The UK’s huge cohort study
Based on the huge and ongoing Millennium Cohort Study, which has assessed as many as 13,287 children across the UK, Cambridge University reports that its researchers found that early-life adversity is associated with poorer performance on working memory and vocabulary through its impact on mental health across childhood. For example, poorer mental health across ages 3-14 resulting from early-life adversity accounted for 59% of the variance in poorer working memory performance at age 11 and explained 70% of poorer performance in vocabulary at age 14.
The researchers showed that early-life adversity at age three strongly predicted poorer mental health across ages 3-14, with the association strongest at three but getting progressively weaker over time. In other words, children who experienced early-life adversity were most likely to experience mental health difficulties from age three to age fourteen, although poorer mental health was greater at age 3 than in the later years. This suggests that exposure to early-life adversity at this developmentally sensitive time has a negative long-term impact on mental health.
They also found that decreases in mental health difficulties over time were associated with improvements in working memory and vocabulary. This suggests that if behavioural and psychological difficulties can be addressed when children are young, the effects of early-life adversity on later cognition could be alleviated. This finding has important implications for clinicians, educators and parents involved in interventions.
This reinforces the need for early interventions to give children the best possible life-outcomes.Dr Tochukwu Nweze, MRC CBSU
Build resilience to break the pattern
“Our findings suggest that early-life adversity can lead to prolonged periods of poor mental health, which in turn may have lasting effects on cognitive performance, such as working memory and vocabulary,” said lead author Dr Tochukwu Nweze from the MRC Cognition and Brain Sciences Unit.

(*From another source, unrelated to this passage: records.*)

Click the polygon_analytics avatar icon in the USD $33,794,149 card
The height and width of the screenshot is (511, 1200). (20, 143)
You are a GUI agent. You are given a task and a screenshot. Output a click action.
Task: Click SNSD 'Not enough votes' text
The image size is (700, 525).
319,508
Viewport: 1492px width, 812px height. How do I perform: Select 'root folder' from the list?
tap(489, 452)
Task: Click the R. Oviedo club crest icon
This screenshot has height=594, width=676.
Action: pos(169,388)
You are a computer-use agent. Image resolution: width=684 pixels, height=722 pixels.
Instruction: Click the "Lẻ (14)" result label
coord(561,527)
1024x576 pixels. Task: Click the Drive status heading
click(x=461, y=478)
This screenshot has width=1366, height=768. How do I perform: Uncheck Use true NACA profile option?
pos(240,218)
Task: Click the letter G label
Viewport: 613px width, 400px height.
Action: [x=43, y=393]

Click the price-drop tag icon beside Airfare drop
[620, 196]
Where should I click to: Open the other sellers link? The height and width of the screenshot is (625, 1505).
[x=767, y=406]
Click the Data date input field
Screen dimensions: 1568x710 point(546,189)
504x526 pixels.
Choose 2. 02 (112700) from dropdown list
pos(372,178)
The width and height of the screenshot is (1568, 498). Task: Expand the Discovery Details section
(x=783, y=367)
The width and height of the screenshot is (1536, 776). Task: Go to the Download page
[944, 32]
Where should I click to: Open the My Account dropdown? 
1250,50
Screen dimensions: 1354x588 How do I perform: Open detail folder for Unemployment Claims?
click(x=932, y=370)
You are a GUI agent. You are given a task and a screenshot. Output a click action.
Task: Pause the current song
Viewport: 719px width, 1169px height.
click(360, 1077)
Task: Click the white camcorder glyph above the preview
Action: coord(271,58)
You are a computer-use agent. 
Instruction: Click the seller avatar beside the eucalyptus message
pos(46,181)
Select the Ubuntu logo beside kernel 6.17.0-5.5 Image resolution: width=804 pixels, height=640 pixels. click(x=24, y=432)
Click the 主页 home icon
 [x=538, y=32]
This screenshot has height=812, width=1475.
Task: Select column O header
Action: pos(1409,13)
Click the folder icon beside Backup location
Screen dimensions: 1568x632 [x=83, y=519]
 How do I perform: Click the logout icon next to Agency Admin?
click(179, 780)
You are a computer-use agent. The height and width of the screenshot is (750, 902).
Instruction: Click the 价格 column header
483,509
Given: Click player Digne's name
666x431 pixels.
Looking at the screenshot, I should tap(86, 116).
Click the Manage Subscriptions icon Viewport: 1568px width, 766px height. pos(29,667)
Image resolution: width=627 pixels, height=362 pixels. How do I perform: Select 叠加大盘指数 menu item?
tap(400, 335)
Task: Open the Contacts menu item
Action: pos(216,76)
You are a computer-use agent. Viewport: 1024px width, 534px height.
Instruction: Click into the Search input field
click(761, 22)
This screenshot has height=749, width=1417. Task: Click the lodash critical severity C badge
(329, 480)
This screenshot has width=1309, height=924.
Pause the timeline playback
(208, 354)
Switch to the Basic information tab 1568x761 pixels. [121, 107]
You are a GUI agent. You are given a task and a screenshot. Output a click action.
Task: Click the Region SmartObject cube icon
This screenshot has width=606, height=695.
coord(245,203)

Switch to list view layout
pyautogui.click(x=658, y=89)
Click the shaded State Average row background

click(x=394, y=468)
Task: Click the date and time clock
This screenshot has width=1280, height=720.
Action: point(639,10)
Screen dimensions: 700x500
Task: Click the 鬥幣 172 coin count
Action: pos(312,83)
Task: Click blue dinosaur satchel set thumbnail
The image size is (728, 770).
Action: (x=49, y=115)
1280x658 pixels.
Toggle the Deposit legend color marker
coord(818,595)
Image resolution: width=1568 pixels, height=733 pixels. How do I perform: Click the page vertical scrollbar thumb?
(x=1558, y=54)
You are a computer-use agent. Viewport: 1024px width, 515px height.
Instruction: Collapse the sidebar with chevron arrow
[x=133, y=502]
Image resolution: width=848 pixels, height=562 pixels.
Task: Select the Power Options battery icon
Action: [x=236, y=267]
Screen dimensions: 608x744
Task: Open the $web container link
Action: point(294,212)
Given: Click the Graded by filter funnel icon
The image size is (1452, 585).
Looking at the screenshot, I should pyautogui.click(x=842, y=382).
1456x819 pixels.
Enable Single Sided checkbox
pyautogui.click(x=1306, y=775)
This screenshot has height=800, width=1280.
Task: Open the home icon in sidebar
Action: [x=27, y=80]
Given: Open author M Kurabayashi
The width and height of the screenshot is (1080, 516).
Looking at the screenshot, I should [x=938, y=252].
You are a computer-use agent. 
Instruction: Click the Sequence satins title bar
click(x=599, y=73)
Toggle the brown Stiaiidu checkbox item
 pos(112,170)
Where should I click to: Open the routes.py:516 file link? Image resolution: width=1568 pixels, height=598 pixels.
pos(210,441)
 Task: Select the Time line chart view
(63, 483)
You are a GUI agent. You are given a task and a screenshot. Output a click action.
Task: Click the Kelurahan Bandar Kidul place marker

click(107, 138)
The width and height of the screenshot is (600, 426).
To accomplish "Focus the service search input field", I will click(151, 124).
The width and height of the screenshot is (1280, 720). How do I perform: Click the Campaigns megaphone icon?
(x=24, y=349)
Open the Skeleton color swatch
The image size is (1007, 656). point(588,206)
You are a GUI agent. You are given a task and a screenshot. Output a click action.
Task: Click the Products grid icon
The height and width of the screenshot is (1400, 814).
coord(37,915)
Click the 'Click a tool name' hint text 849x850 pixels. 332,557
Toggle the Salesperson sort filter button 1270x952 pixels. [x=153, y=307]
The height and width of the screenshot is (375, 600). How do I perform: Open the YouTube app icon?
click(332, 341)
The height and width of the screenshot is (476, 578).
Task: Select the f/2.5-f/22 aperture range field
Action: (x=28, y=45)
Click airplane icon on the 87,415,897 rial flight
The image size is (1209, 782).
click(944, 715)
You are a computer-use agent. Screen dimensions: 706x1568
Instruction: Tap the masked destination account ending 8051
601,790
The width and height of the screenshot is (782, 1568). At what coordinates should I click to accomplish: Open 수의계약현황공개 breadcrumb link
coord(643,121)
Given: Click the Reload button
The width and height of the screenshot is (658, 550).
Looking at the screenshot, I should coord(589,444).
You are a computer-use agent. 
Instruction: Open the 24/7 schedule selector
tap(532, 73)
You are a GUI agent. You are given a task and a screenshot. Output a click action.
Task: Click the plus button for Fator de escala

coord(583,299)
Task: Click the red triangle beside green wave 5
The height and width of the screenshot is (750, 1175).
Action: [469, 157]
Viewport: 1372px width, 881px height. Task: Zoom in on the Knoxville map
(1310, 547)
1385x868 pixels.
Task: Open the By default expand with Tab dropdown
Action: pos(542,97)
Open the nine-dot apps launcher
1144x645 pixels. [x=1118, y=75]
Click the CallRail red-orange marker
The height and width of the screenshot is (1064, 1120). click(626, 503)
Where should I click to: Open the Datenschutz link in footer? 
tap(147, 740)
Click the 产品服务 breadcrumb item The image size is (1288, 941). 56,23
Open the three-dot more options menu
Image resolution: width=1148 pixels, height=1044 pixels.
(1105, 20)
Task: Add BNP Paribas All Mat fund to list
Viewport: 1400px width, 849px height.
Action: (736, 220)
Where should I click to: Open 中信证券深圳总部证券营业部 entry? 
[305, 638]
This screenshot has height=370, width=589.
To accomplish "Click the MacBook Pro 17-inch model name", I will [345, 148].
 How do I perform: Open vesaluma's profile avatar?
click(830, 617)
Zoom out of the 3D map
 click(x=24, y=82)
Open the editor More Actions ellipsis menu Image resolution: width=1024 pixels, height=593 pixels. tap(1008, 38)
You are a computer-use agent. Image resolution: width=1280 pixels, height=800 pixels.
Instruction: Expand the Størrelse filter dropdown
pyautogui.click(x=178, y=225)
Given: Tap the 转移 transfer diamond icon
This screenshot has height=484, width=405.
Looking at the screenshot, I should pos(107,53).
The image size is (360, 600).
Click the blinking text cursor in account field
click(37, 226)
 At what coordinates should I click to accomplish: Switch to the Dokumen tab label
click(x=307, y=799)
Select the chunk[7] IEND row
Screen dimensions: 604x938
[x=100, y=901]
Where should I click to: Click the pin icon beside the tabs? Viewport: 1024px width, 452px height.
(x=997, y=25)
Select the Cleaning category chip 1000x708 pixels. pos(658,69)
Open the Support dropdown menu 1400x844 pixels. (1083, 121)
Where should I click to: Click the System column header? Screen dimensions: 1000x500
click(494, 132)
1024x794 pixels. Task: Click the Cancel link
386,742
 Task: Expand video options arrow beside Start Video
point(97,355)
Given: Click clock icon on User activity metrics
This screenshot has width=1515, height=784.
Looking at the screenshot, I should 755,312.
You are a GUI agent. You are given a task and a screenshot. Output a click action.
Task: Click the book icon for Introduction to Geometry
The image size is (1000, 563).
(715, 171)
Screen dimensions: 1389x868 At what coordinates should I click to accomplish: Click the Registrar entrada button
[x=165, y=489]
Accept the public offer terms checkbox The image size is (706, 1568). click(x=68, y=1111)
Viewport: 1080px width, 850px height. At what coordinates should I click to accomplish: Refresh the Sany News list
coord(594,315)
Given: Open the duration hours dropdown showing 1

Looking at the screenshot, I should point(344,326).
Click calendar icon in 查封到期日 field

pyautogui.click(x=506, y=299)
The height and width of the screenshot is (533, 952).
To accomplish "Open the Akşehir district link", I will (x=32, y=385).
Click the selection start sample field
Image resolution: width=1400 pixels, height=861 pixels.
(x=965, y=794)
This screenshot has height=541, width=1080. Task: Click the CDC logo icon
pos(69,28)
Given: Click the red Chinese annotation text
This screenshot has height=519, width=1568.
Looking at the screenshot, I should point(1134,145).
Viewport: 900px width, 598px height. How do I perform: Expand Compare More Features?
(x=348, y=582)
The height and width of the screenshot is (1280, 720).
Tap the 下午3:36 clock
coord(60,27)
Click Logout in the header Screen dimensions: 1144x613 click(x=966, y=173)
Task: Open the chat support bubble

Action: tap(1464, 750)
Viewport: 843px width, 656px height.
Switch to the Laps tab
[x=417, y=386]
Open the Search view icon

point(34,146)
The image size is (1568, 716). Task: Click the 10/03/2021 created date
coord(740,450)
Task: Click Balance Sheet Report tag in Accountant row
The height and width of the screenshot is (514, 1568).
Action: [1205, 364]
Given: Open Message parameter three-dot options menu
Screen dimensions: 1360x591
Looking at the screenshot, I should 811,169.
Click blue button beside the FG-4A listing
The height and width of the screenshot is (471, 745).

“We already know that poor mental health and cognition are associated with numerous behavioural problems which affect life quality and satisfaction. This reinforces the need for early interventions to give children the best possible life-outcomes.”
The researchers say that, at a time of rising mental health challenges among teenagers and young people, made worse by contemporary risk factors such as conflicts, pandemics and climate change, educators and clinicians need to focus on building resilience in children who have experienced early-life adversity.
“In this way, we can hope to break the self-sustaining mental health difficulties faced by individuals who have experienced early-life adversity,” said Dr Nweze.